There are good reasons for the parser to strip some CSS out, but in addition to documenting this issue (which this bug does, and I'll do in the extension docs in a moment), it should be configurable whether the CSS extension lets the parser sanitize, for example, when used on private wikis.
Comment 1 Quim Gil 2013-03-25 02:40:33 UTC
There is a proposal to improve Extension:CSS at

http://www.mediawiki.org/wiki/Mentorship_programs/Possible_projects#Improve_Extension:CSS

Pasting the part related with security to get more feedback:

"The CSS extension relies on basic blacklisting functionality in MediaWiki core to prevent XSS. It would be great if a proper CSS parser [1] was integrated and a set of whitelists implemented to offer various levels of capability/protection trade-offs.

For example, some wikis may want all CSS selectors prefixed with "#mw-content-text" and properties like "position", etc. disabled to limit the effect of styles to the article content. Other sites may want everything except XSS-able properties/values."

[1] https://github.com/sabberworm/PHP-CSS-Parser
Comment 2 Quim Gil 2013-10-31 05:22:57 UTC
This project proposal is now featured at https://www.mediawiki.org/wiki/Outreach_Program_for_Women/Round_7
Comment 3 Chris Steipp 2013-10-31 16:17:01 UTC
(In reply to comment #1)
> "The CSS extension relies on basic blacklisting functionality in MediaWiki
> core
> to prevent XSS. It would be great if a proper CSS parser [1] was integrated
> and
> a set of whitelists implemented to offer various levels of
> capability/protection trade-offs.

This sounds like a great project. I'd recommend looking at HTML Purifier's CSS rules as well, which would be great to integrate into either the extension, or core's CSS sanitization.

> [1] https://github.com/sabberworm/PHP-CSS-Parser
Comment 4 Bawolff (Brian Wolff) 2013-12-13 23:36:29 UTC
> 
> There are good reasons for the parser to strip some CSS out, but in addition
> to
> documenting this issue (which this bug does, and I'll do in the extension
> docs
> in a moment), it should be configurable whether the CSS extension lets the
> parser sanitize, for example, when used on private wikis.

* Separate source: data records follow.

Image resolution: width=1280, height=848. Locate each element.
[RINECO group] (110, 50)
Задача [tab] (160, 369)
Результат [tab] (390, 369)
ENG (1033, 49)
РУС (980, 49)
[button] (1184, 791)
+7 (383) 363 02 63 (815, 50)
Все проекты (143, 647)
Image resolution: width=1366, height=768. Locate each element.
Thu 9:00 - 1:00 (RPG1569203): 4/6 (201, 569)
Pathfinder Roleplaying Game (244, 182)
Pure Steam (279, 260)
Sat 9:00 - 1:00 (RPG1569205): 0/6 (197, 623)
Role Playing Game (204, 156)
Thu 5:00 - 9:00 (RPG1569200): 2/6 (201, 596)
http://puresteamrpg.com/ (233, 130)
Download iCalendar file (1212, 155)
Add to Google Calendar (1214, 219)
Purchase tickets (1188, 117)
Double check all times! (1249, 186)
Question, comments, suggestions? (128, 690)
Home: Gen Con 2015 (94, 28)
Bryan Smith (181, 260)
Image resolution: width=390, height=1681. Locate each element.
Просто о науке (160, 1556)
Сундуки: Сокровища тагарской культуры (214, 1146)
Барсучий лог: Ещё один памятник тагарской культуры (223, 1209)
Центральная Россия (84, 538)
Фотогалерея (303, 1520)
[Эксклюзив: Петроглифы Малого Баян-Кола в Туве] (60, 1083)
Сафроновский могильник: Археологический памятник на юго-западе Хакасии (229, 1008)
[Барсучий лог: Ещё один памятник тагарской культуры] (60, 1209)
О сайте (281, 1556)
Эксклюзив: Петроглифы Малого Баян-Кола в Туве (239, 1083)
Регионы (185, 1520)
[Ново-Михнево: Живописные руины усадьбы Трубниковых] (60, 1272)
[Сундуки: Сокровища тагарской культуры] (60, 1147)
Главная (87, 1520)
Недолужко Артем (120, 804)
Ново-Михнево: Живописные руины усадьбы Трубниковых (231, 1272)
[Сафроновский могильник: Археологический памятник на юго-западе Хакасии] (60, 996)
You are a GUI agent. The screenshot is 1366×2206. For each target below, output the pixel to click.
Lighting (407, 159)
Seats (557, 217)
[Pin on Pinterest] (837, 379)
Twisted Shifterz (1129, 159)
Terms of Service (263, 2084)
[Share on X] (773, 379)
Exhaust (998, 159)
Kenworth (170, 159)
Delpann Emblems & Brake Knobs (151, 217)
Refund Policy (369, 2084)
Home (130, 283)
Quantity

The reason sanitizer doesn't let that through, is we don't want people to be able to load external resources from inline css
*This could in theory be used as a DOS attack against somebody else if someone put it on a popular page.
*It can be used to track users, and associate usernames with ip addresses (i.e. have {{REVISIONUSER}} in the query string of the external resource.

(There could be other resons. Those two are just the two I know about)
Comment 5 MZMcBride 2013-12-14 06:25:49 UTC
Bug 57891 is not an appropriate "see also"; removing.
Comment 6 Quim Gil 2014-09-12 09:19:20 UTC
A new round of FOSS OPW is coming. Should we keep https://www.mediawiki.org/wiki/Mentorship_programs/Possible_projects#Allowing_3rd_party_wiki_editors_to_run_more_CSS_features as a featured project? Meaning, does this project still make sense and are there mentors still available?